Some eyeball network operators gladly agreed to this, but others persisted in looking for payments and in some cases declined to upgrade network facilities at traffic exchange points to meet rising traffic levels if a backbone network operator refused to pay for traffic imbalances.

This got the attention of the FCC, which traditionally did not oversee IP interconnection agreements, instead letting the communications industry work things out on its own. When the commission reclassified broadband as a Title II telecommunications service earlier this year, it gave itself greater oversight capability –and as part of that order, the commission also said it would oversee IP interconnection agreements. Since then, FCC Chairman Tom Wheeler also has stated that even if the Title II ruling is ultimately struck down, there will be “no going back” on IP interconnection oversight.

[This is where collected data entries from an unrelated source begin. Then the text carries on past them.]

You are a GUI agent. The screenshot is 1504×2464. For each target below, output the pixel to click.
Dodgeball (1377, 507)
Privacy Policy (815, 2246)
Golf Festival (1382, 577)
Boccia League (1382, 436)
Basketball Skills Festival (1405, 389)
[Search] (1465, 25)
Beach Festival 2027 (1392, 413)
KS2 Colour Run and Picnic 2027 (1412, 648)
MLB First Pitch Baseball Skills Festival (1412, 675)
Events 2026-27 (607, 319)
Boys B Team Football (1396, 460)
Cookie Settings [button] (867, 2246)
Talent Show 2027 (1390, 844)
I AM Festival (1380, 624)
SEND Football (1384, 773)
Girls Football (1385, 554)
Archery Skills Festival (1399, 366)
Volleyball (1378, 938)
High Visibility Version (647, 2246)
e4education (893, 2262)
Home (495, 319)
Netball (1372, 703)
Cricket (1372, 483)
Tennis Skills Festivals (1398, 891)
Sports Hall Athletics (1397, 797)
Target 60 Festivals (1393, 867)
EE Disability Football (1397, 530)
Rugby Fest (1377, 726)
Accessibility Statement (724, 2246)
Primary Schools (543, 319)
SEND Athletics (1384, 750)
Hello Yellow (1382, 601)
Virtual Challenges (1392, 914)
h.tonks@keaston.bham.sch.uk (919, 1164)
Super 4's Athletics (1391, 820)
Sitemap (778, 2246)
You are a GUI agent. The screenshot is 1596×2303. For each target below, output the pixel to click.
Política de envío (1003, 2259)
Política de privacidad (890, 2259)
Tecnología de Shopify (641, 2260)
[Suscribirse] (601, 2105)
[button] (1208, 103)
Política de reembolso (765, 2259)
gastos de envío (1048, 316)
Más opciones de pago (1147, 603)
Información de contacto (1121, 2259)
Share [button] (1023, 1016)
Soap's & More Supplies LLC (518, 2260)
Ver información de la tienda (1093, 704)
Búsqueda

Numerous parties have issued brief IP interconnection agreement notices in recent months and although the parties typically don’t discuss the terms, Cogent CEO Dave Schaefer reportedly has said that at least one of these agreements – the one between Cogent and Verizon – involves free traffic exchange.

Considering that and considering the regulatory climate, it’s likely that the CenturyLink/ Cogent agreement – and others that have been inked recently — are of a similar nature. And that could have broad implications moving forward.

What About VoIP Interconnection?
The new interconnection deals seem to be primarily focused on data traffic, but as the industry prepares for a TDM-to-IP transition, similar traffic exchange issues for voice traffic will be at the forefront. Traditionally small rural carriers have relied on paid interconnection to help cover the costs of bringing service to their territories, which are more costly to serve than urban areas. And as free IP data traffic exchange becomes more commonplace, some in the industry may view that as a precedent that they may also want to apply to VoIP interconnection.

Update November 30 – Cogent CEO Dave Schaefer confirmed on a call with Telecompetitor that “Cogent has never paid for interconnection agreements” and he said  that statement is still true after the signing of the CenturyLink agreement.

Schaefer said Cogent’s belief is that agreements should not be governed by traffic ratios but by “the breadth of the network and an agreement to carry traffic as far as possible.”

He said Cogent generally requires nine interconnection points in North America and six in Europe. If a carrier operates in Asia, Cogent also looks for interconnection there.